140 dp? Where's my microscope?

Wire edm's are the greatest invention in machine work ever! The only method that rivals it is electron beam wire fed fabrication - but when finished the part still needs to be finish machined.

Good stuff!!

Bill C.
 
More gears...

Cut these for a buddy who is working on a ¼-scale engine project. Crank gear (the small one), 2 cam gears, 2 idler gears and 1 magneto gear. The two 1/16" holes in the cam gears are for driving the cam (only one hole will be used). He wasn't sure yet whether he wanted the drive hole on a tooth, or on a gullet, so I put in one of each. Those gears have 40 teeth, so the drive holes are 175.5° apart. The crank gear has a .250" bore with a 1/16" key. Since it wasn't possible to put a keyway in the gear, I just integrated the key into the part.

Gears are 64DP 20°, with the tooth thickness reduced about .0007" from standard in order to give each "pair" about .0015" total backlash. Material is A-2, heat treated to 55Rc.

quarter-scale.jpg
 
How long does it take to make one of those gears with EDM?

Chuck
 
Chuck,

The larger gears (40 teeth, .625" PD) took about 55 minutes each.

That includes wire cutting all 3 holes (.1250" in the center and the two .0625" holes), and then the gear.

I took 3 passes on the holes because I wanted plus/minus .0001" or less. The outside of the gear was done in one cut.

Pete
 
What's the average amount of overburn with .0028" wire in a finish cut?
 
Vernon,

On a finish cut (i.e. the last of a few trim cuts), the overburn will be near zero... maybe 50 millionths at the most. Or to put it another way, on the final trim pass the "offset" will essentially be the radius of the wire, or maybe 50 millionths over.

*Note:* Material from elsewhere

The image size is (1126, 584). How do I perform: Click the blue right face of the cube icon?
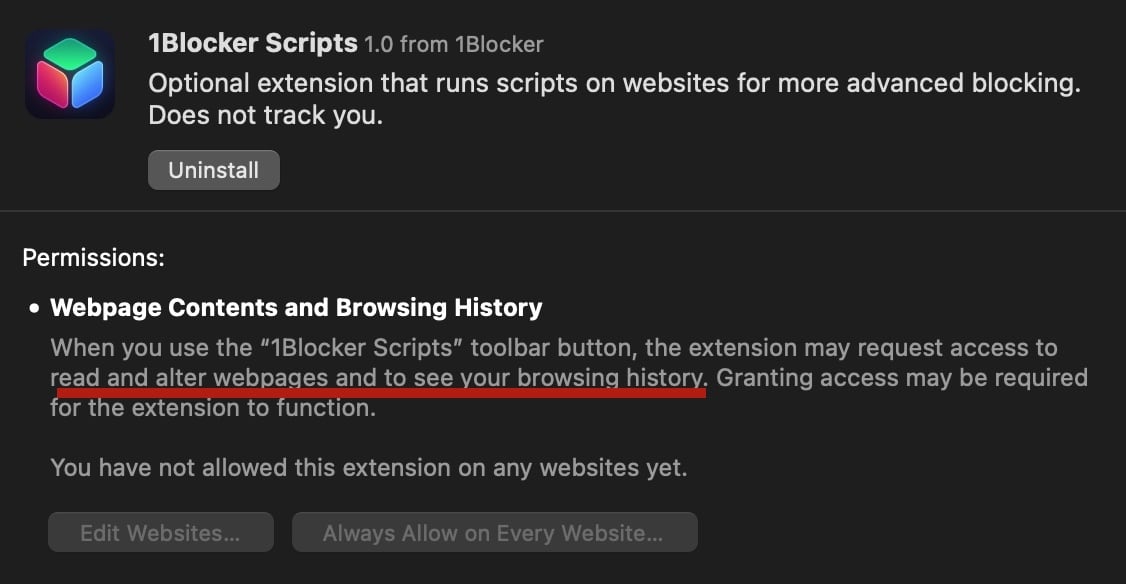(x=87, y=84)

On a single pass cut, overburn will generally be around 25%-35% of the diameter of the wire. In other words, if one were using .010" wire and cut straight through a piece of 1" thick plate, the width of the cut would be around .013" or just over.

Is that the question you were asking?
 
precisionmetal said:
Vernon,

On a finish cut (i.e. the last of a few trim cuts), the overburn will be near zero... maybe 50 millionths at the most. Or to put it another way, on the final trim pass the "offset" will essentially be the radius of the wire, or maybe 50 millionths over.

On a single pass cut, overburn will generally be around 25%-35% of the diameter of the wire. In other words, if one were using .010" wire and cut straight through a piece of 1" thick plate, the width of the cut would be around .013" or just over.

Is that the question you were asking?

Yes, that's exactly what I was wondering, thank you!